§ Set of tasks:
(a) Write out the stretch of the research update below from "The first wave" through "Read it here.", word for word.
(b) For each statement, say yes or no to whether the research update below agrees with it, and quote the words that decide it. (i) The first wave of the campaign dealt with CO2 gas chambers used to kill pigs. (ii) The polling covered only the UK public. (iii) The online experiment on protest rights has already been carried out.

§ Passage shown:

begin

The first wave focused on the use of CO2 gas chambers to kill pigs. The second wave, now under way, turns to the over-breeding behind almost every chicken sold in the UK, the fast-growing birds campaigners have dubbed "Frankenchickens".
The campaign team needed a clear picture of public attitudes to factory farming. We conducted nationally representative polling of the UK and US publics, tracking views on common industry practices and on the animal agriculture sector. You can read more about that work here.

What can animal activists learn from Denmark's "pig election"?
Our Director of Research & Development, Cathy Rogers, has written a new blog on Denmark's so-called "pig election" and what it can teach animal advocates elsewhere. It looks at how animal welfare can move from the margins to the centre of political debate. Read it here.
New work on protest rights in the UK
With funding from the Joseph Rowntree Reform Trust, we've launched a new strand of research on attitudes to protest rights in the UK and the impact of measures to clamp down on them. We've just finished collecting data for a survey examining how recent protest laws are affecting people's willingness to take part, and we'll be launching an online experiment later this month.
Watch this space: we're running an in-person workshop later in the year to share our findings and discuss what they mean for practice.
Where next for the climate movement?

end

§ Information supplied:
begin

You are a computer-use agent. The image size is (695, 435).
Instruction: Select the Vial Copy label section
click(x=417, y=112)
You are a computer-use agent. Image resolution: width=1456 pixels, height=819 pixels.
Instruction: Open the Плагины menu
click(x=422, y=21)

end
begin

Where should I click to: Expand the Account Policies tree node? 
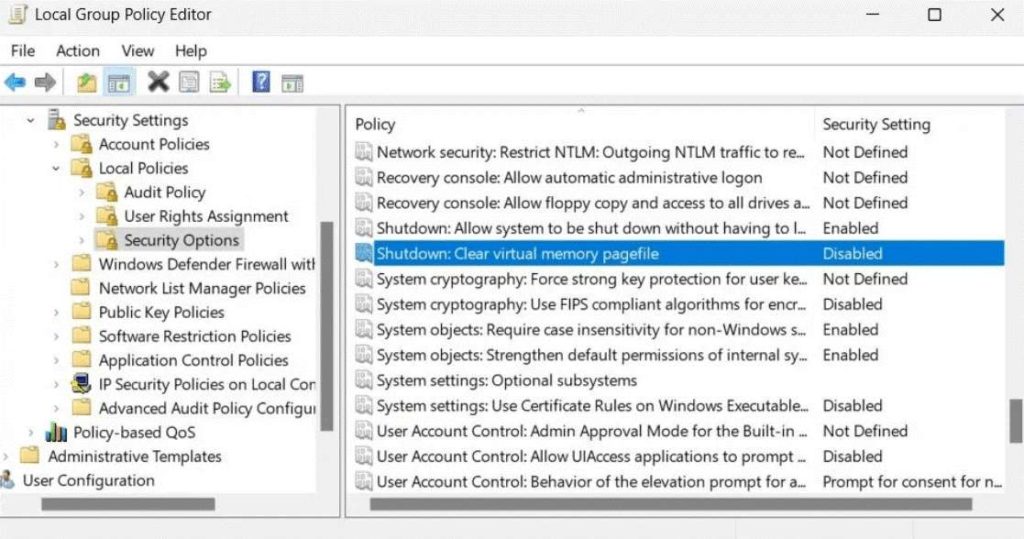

end
begin

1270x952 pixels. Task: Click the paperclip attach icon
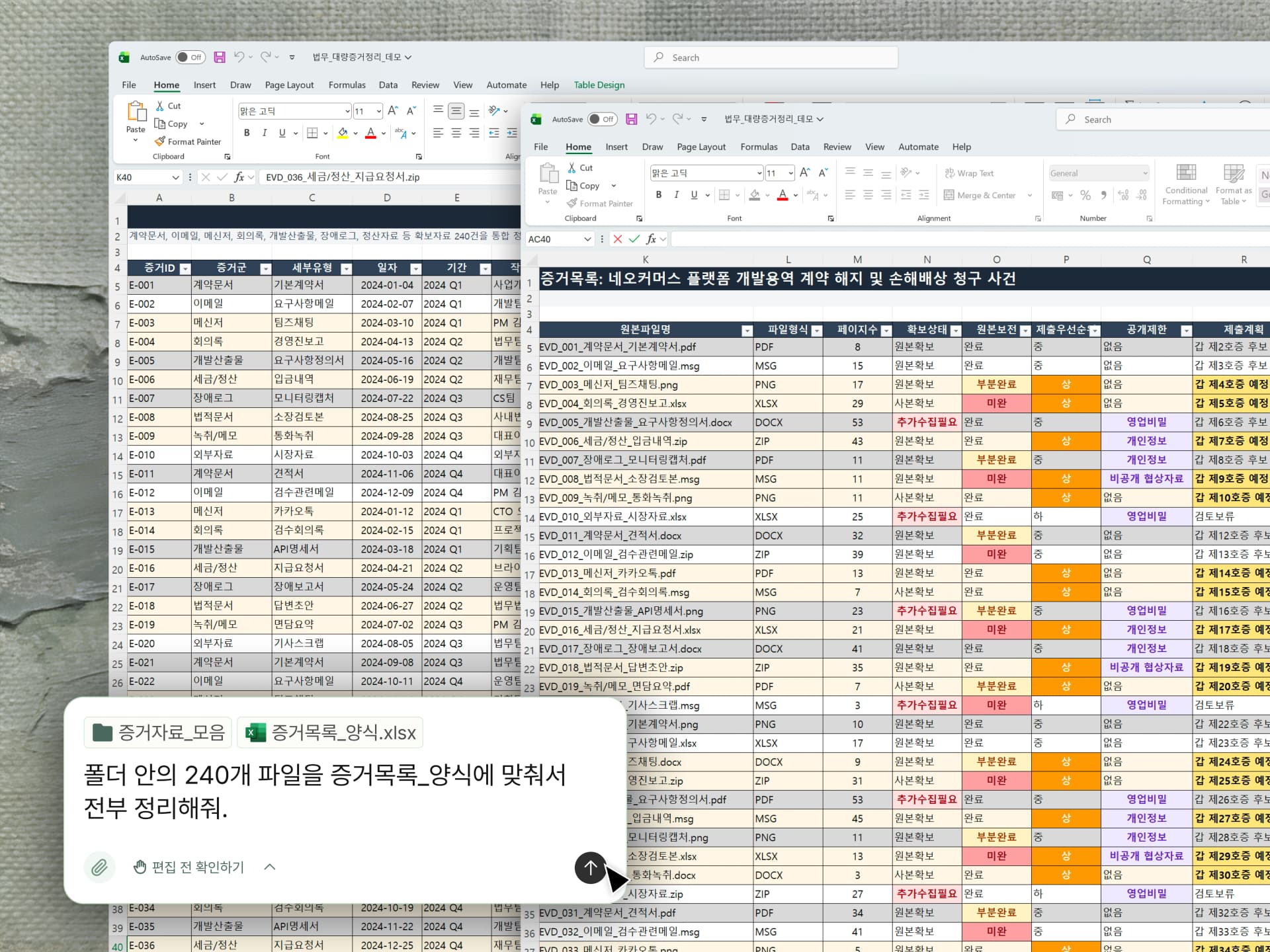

end

§ Exercise answers:
(a)
The first wave focused on the use of CO2 gas chambers to kill pigs. The second wave, now under way, turns to the over-breeding behind almost every chicken sold in the UK, the fast-growing birds campaigners have dubbed "Frankenchickens".
The campaign team needed a clear picture of public attitudes to factory farming. We conducted nationally representative polling of the UK and US publics, tracking views on common industry practices and on the animal agriculture sector. You can read more about that work here.

What can animal activists learn from Denmark's "pig election"?
Our Director of Research & Development, Cathy Rogers, has written a new blog on Denmark's so-called "pig election" and what it can teach animal advocates elsewhere. It looks at how animal welfare can move from the margins to the centre of political debate. Read it here.

(b)
(i) Yes: "The first wave focused on the use of CO2 gas chambers to kill pigs."
(ii) No: "We conducted nationally representative polling of the UK and US publics"
(iii) No: "we'll be launching an online experiment later this month"